The vegetation includes cabbage tree palms, deciduous and sandpaper figs, native plums, and bird-lime trees. The island is also known as the John Gould Nature Reserve – the 30 hectare reserve is the principal breeding site of the threatened Gould’s petrel which nests in two gullies on the island’s western side.
Photo: Andy Benson, Flikr
They breed in colonies with the nests often less than 1 metre apart. Before significant active management of the island commenced, the breeding population was in decline.
By 1992 there were fewer than 250 breeding pairs of Gould’s petrel nesting on the island, fewer than 20% of the pairs were producing fledglings, fewer than 50 young were being produced each year, and adult mortality exceeded 50 birds each year.
Remedial management from 1992 onwards has included the eradication of rabbits on the island in 1997/98, the removal of bird-lime trees from petrel nesting habitat, and the culling of currawongs and ravens.
By 2004/05 it was estimated that the breeding colony on Cabbage Tree Island had increased to 2,500 individuals comprising 1,000 breeding pairs, that an average of 300 fledglings are produced annually, that 50% of pairs are producing fledged young, and average adult mortality is less than ten birds a year.
Boondelbah and Little Island
Boondelbah Island is a small, flat-topped, V-shaped island, surrounded by cliffs, about 600 by 400 metres, with a maximum height of about 40 metres.
In contrast to rainforest-covered Cabbage Tree Island, Boondelbah Island is virtually treeless with the vegetation dominated by mat rush and coastal rosemary, with tussocks of paroo lily and knobbly club rush.
Prickly pear covers much of the cliff tops. The island is also known as the Boondelbah Nature Reserve – the 14-hectare reserve is a breeding site of the threatened Gould’s petrel as well as little penguins. Shearwaters also roost there.
It was only in 1995 that a few breeding Gould’s petrels were found on Boondelbah.

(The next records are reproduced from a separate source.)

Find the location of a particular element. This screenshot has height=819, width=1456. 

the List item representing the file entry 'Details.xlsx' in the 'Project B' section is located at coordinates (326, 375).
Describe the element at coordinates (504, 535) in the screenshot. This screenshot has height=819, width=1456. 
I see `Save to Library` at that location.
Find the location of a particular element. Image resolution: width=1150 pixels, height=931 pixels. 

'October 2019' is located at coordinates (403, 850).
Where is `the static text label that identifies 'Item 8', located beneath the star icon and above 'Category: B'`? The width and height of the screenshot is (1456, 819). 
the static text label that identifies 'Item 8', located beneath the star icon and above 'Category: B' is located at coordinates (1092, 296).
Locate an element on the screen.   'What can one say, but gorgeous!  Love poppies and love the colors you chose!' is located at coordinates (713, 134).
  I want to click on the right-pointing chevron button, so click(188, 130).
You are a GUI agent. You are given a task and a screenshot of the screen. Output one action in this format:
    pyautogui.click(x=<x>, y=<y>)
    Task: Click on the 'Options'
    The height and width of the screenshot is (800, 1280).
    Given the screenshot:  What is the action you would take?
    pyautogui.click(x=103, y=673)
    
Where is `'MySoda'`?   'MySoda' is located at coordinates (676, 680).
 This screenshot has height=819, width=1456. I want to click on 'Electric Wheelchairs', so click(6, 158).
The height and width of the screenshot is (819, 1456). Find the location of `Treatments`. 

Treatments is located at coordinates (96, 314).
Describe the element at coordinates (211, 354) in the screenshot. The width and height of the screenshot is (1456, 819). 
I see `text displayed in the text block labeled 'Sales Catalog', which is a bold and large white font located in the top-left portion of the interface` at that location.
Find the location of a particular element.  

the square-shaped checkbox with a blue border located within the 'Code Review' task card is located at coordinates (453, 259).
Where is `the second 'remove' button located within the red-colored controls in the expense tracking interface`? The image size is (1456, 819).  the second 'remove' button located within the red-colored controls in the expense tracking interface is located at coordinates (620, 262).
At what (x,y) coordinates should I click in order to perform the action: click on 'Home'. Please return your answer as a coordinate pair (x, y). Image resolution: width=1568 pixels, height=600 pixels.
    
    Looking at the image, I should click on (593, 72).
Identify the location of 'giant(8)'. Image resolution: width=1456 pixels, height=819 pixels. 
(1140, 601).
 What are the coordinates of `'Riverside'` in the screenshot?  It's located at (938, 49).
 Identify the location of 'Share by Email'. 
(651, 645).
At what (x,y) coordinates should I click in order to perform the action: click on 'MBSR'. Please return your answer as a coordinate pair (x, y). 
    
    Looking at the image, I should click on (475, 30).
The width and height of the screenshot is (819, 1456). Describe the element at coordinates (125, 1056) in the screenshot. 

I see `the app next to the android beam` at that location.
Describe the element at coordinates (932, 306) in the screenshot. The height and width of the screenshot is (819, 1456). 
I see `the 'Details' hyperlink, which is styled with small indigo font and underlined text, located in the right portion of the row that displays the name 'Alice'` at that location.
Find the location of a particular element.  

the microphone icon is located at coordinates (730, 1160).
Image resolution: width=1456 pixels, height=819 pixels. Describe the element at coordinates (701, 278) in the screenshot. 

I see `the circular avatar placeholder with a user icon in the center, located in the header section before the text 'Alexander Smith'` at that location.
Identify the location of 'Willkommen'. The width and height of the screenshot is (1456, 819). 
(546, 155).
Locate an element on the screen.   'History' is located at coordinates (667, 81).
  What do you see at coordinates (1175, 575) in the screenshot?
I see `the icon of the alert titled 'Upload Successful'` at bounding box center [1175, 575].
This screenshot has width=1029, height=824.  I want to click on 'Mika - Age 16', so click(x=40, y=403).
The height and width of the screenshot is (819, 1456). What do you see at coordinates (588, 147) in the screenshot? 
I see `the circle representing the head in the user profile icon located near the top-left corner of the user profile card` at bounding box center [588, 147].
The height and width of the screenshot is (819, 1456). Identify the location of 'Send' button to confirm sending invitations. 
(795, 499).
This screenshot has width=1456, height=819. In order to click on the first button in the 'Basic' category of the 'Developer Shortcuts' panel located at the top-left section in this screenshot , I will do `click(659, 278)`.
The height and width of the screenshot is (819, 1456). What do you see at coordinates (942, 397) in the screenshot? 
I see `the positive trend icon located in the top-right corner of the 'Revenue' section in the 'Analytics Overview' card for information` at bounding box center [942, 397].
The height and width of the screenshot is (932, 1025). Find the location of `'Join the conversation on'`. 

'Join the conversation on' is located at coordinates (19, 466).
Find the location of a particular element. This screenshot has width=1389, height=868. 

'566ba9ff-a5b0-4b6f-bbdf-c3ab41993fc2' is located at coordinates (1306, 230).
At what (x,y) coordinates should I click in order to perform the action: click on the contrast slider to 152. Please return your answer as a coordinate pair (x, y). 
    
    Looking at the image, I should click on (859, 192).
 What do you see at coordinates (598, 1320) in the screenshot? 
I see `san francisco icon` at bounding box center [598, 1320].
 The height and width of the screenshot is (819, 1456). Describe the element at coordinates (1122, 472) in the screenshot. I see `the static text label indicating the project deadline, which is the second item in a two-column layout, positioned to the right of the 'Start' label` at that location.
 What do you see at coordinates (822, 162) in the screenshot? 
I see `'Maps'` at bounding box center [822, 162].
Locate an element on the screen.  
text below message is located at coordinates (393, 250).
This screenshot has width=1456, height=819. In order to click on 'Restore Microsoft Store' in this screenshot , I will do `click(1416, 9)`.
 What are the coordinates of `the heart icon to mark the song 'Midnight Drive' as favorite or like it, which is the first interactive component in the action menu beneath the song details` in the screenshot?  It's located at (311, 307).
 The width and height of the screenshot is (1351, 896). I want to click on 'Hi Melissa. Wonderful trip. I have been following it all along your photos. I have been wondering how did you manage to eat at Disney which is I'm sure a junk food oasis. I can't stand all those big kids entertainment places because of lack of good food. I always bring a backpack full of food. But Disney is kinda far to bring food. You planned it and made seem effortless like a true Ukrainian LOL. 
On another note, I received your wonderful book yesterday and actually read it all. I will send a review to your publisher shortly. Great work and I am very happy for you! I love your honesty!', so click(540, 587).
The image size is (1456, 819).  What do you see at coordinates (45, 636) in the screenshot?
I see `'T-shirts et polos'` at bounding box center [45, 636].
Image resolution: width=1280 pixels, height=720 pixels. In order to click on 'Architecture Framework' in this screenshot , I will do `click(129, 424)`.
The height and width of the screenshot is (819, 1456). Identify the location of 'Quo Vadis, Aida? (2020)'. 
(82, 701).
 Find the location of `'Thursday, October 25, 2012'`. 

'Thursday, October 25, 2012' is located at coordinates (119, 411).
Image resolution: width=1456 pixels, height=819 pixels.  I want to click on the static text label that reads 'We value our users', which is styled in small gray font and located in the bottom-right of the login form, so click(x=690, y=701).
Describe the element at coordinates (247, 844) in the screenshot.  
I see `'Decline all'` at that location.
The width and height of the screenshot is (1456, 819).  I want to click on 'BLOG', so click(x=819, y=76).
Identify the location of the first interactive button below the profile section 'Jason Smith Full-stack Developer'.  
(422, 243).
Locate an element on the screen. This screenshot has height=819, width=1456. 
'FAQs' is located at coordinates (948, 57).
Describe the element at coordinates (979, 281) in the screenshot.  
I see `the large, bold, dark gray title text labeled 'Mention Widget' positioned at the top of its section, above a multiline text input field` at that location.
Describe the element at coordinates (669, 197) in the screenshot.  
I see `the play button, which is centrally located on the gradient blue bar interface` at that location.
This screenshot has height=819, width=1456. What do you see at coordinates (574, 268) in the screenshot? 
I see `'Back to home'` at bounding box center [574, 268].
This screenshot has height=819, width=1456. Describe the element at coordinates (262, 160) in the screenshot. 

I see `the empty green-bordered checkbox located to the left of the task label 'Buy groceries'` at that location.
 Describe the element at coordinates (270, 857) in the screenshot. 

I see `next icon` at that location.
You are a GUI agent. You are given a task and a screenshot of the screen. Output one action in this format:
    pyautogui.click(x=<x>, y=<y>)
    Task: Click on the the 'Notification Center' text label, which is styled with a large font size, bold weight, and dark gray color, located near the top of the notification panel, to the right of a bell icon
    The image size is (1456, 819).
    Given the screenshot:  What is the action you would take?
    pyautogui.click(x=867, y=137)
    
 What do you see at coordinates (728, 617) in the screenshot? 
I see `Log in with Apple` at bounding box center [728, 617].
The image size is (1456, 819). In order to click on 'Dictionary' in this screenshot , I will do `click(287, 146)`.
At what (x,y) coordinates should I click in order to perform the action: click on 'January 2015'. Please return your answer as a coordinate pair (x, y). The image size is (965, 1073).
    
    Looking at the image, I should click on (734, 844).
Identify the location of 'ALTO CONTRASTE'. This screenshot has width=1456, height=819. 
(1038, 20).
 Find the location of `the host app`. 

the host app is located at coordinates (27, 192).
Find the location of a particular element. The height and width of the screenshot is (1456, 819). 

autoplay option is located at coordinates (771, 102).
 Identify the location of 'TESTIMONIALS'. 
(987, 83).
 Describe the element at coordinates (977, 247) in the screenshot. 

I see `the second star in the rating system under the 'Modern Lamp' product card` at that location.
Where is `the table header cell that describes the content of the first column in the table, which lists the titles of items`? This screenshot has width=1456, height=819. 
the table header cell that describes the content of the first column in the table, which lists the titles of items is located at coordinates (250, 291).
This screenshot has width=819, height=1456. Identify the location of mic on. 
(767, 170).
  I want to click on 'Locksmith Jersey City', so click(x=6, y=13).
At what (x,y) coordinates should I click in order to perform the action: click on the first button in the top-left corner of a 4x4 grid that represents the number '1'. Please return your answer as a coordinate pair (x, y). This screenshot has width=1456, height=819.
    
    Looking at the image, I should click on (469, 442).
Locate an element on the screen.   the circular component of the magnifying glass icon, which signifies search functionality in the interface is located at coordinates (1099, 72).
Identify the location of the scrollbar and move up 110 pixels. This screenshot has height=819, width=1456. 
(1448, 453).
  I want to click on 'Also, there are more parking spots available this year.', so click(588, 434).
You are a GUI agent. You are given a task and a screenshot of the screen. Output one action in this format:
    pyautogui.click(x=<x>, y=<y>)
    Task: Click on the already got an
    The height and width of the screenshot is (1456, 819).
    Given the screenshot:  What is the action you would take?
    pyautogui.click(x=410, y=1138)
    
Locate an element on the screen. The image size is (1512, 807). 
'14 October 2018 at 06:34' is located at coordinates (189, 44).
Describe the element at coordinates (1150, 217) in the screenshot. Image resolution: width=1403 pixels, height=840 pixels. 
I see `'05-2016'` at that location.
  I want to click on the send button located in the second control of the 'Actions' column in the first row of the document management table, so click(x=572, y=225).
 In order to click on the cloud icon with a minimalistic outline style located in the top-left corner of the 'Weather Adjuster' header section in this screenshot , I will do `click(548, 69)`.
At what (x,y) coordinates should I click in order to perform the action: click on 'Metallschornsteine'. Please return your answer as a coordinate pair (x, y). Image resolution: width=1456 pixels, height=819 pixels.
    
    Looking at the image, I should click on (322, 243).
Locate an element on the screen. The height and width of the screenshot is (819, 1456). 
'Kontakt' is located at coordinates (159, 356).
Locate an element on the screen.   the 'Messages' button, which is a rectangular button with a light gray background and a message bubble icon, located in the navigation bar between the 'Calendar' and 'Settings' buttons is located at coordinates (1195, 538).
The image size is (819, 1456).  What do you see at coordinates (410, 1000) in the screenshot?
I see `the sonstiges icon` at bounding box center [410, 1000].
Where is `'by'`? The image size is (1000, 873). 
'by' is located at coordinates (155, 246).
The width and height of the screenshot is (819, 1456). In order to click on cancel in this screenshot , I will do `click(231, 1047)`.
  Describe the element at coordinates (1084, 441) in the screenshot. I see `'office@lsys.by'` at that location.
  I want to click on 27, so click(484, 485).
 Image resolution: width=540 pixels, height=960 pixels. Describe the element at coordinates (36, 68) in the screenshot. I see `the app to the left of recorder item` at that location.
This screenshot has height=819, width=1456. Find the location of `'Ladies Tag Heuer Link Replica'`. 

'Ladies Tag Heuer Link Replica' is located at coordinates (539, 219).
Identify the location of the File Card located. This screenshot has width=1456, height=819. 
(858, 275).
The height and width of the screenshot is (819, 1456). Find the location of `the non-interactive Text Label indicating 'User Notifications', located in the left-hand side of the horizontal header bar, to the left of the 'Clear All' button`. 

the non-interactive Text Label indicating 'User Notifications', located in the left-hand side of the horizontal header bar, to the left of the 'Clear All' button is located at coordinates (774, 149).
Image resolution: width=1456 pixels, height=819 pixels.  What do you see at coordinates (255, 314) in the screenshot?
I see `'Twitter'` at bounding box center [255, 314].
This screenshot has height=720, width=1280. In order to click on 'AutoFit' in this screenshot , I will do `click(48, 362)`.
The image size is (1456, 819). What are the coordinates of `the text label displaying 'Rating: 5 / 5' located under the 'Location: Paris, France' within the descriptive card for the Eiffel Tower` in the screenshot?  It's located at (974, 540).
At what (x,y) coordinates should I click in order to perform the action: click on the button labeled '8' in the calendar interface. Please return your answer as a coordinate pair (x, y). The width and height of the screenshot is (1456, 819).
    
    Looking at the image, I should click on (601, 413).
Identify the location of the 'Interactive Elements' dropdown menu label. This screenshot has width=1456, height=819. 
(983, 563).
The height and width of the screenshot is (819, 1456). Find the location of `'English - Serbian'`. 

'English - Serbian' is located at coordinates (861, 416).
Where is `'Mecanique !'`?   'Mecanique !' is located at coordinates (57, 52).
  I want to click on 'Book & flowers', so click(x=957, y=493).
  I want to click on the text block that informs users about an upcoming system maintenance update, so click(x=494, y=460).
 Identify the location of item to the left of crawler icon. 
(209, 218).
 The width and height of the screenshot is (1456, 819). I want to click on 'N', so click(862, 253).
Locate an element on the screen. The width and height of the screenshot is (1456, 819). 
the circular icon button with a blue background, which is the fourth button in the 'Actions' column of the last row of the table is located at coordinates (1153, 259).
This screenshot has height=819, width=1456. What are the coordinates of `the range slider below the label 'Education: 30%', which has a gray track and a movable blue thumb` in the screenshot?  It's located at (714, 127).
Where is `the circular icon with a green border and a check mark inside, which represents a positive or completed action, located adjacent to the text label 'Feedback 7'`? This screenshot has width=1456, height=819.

In order to establish a second colony, in February 1999 a hundred Gould’s petrel chicks were translocated from Cabbage Tree Island to Boondelbah and placed in artificial nest boxes, with a further hundred being translocated in March 2000. Almost all the chicks fledged successfully.
Little Island, the smallest of the three islands, is a bare rocky outcrop some 10 metres high. It is a nesting site for crested terns and silver gulls.
All three islands are gazetted nature reserves to protect their habitat from land uses incompatible with nature conservation. Access to all three is only permitted for scientific and conservation purposes.
Broughton Island and Little Broughton Island
Broughton Island, located 3 kilometres offshore, is part of the Myall Lakes National Park which is over 44,000 hectares in size and comprises 10,000 hectares of waterways including Bombah Broadwater, Boolambayte Lake and Myall Lake.
The island was mistaken as a headland by James Cook in 1770 and named it Black Head. The 1852 Admiralty chart of the region recognises it as an island and renames it Broughton Island, after Captain William Broughton who in HMS Providence surveyed Port Stephens in August 1795.
Between 1905 and 1907, the island was used to test biological controls on rabbits.
Myall Lakes National Park was declared in 1972 – wedge-tailed shearwaters, known locally as muttonbirds, nest on the island, as well as little penguins, close to the northern limit of their range.
In November 2009, the NSW National Parks and Wildlife Service declared the island free from rabbits and rats.
Little Broughton Island (36 hectares) is part of the Myall Coast Reserves which also include two islands known as Inner Rock and North Rock – together known as Stormpetrel Nature Reserve (8 hectares).
These islands have been included in the NSW system of nature reserves in recognition of their particular importance to various species of sea birds.
Three species of protected shearwaters breed in large numbers on Little Broughton Island, with this location recognised as the most northern breeding site for the Short-Tailed Shearwater.
The Stormpetrel Nature Reserve provides important breeding habitat for sea birds, especially for ground nesting or burrowing species.
Two protected species, the Wedge-Tailed Shearwater and the White-Bellied Sea Eagle have been recorded here.